A federal jury has convicted the leader of a mortgage fraud scheme that guaranteed to pay off homeowners' mortgages but failed to fulfill this promise.
Andrew Williams Jr., who owned and founded Metro Dream Homes, was charged with fraud conspiracy, 15 counts of wire fraud and conspiracy to commit money laundering.
According to evidence presented in court, Williams worked with conspirators to allegedly recruit individuals to participate in a fraudulent mortgage payment scheme called the “Dream Homes Program.” As part of this scheme, homeowners were told that if they made an initial investment of at least $50,000, plus an additional $5,000 that served as an administrative fee, the Dream Homes Program would pay for their monthly mortgages. The homeowners were also allegedly told their mortgages would be paid off within five to seven years through this scheme.
“Metro Dream Homes was an egregious fraud scheme, and an excellent example of the principle that financial schemes that sound too good to be true are usually scams,” said Rod Rosenstein, U.S. attorney for the District of Maryland.
Representatives of the program told investors that their initial investments would be used to fund money into automated teller machines, flat-screen televisions that would show paid businesses advertisements and electronic kiosks that sold goods. However, the conspirators never advised investors that these “gimmicks” failed to generate any income for Metro Dream Homes.
The defendants actually used these funds from late investors to pay the mortgages of investors that signed up for this scam when it initially began, the Department of Justice said.

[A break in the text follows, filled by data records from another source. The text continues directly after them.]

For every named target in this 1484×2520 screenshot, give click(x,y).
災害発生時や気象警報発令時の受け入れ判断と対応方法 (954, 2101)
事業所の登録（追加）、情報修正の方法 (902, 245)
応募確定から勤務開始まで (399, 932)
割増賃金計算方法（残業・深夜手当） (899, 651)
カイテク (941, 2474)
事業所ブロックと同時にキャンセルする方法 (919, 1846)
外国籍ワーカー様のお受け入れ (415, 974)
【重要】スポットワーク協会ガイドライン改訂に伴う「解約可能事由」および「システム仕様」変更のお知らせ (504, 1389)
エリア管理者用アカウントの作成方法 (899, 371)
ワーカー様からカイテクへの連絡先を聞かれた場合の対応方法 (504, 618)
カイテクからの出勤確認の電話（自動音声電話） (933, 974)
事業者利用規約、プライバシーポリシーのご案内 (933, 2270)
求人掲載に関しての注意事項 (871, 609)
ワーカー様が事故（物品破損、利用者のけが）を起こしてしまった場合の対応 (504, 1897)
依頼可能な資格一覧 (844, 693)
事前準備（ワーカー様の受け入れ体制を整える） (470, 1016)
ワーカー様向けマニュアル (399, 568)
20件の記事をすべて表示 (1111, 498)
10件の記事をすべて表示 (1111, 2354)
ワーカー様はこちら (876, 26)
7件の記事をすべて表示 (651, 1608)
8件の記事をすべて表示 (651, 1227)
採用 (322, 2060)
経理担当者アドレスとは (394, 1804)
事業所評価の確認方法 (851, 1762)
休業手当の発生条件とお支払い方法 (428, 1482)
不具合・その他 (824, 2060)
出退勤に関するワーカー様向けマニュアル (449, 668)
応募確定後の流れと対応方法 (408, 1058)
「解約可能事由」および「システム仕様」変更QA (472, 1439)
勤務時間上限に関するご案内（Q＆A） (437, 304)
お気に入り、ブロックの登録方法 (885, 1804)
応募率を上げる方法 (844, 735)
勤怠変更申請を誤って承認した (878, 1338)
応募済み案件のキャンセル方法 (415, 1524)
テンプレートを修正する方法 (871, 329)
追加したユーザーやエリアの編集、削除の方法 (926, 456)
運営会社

As a result of the scheme, more than 1,000 investors in the Dream Homes Program invested $78 million.
Meanwhile, Metro Dream Homes supposedly made presentations at luxury hotels in New York, Los Angeles and Washington in order to show investors that the program was successful.
Investors were unaware that the conspirators were using their money to pay for MDH salaries that were as high as $200,000, the employment of chauffeurs to drive luxury cars used by the defendants, travel accommodations to the 2007 Super Bowl and National Basketball Association All-Star Game and to pay off prior investors that were part of a Ponzi scheme. Additionally, $50,000 was sent to charitable organizations to promote that MDH was a successful business.
“This case shows that the appearance of success can be a mask for a tangled financial web of lies,” said Jeannine Hammett, special agent in charge for the Internal Revenue Service. “Ponzi schemes can thrive for a time on false claims about how the money is being invested and where the returns are coming from. But that time is gone, and as this verdict shows, it's time for those responsible to face judgment.”
Michael Hickson, the chief financial officer of MDH; Isaac Smith, the president of MDH; and Alvita Gunn, vice president of operations, have already been sentenced for their roles in this mortgage fraud scheme.